Gore Vidal: No, you left them out.

The question that could arise in the minds of some aspiring writers is, "How do you get started? How do you go about writing?"

Gore Vidal: I remember being present when a Jesuit priest in Rome asked Tennessee Williams, "How do you write a play?" and Tennessee said, "Well, I start with a sentence." Well, I start with a sentence, and that's how you write a book.

Have you ever suffered from writer's block?

Gore Vidal: No. I always tell people who say they are suffering from it, "Be grateful. You are lucky. You don't have to do it, because you're not a writer." Writers don't get this unless their brains go or they're very ill or something. I think circumstances can drive them to being dried up, but no real writer ever gets that way. There are just some of them that have been kind enough not to go on writing all the time. Those, I honor beyond belief!

No self-doubt, no fear of failure?

Gore Vidal Interview Photo
Gore Vidal: All life is a failure since you are going to die. Why be afraid of it? That's part of the contract.

Writers, among others, are subject to criticism. How do you handle that criticism?

Gore Vidal: I became a critic. Attack me and I will have your head. You must defend yourself. By and large, it isn't worth it most of the time, when you think about who the critic is. If somebody I respected were to attack me, yes, I would be upset, somebody whose opinion I valued. But if you don't value the opinion of some unknown journalist, why should it bother you? It's like being bothered by the daily astrological signs.

You have never been shy about offering your own opinions and your own points of view, and often that leads to controversy. How do you handle controversy in your life and career?

Gore Vidal: Obviously I love it. I would not evoke it if I didn't. The unexamined life is not worth living said Socrates, allegedly. One's job as a writer is to examine the world around him. If that causes distress, so much the worse for those distressed.

Does a day go by when you are not writing? Is it something you have to do every day?

Gore Vidal: No, I don't have to do it. I have slowed down with age, and I don't think I can ever go back to those long novels that I wrote, all that history.

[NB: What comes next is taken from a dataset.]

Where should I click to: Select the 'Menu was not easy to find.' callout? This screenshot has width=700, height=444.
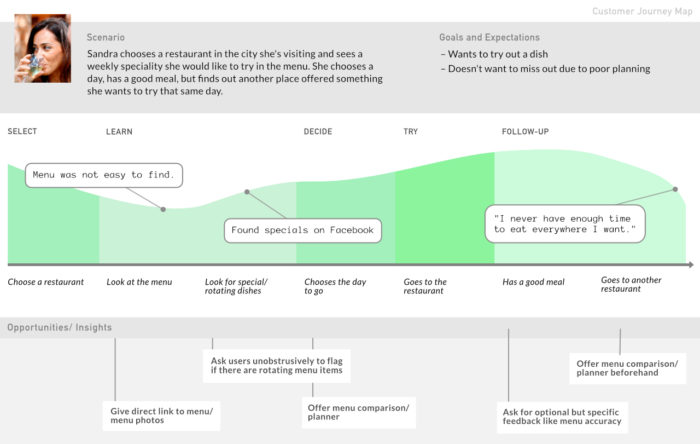tap(104, 175)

When you were writing those novels, or working in television or when you're writing essays or commentaries, when all of this stuff is coming out of you, did you have a routine? Is it important to stick to one?

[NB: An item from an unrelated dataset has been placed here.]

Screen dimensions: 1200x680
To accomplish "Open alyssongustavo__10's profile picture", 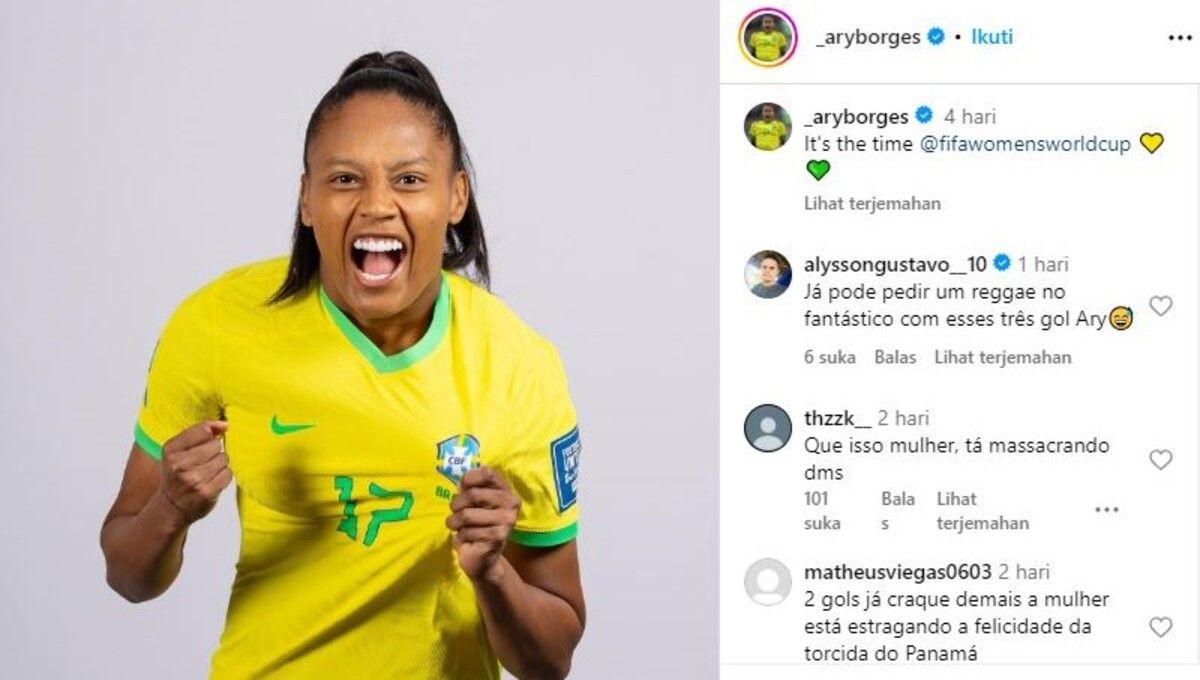I will [768, 274].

Gore Vidal Interview Photo

Gore Vidal: It's best to start writing when you wake up in the morning, or afternoon, or whenever it is you wake up. Just start then, because you are closer to the dream state than at any other time in the day, which means the imagination is really working on all cylinders, and it means that whatever it is that manufactures sentences in your head is very fresh, and you have all kinds of slants on things that by the end of the day you won't have, or you will just lose along the way. Further advice I have not.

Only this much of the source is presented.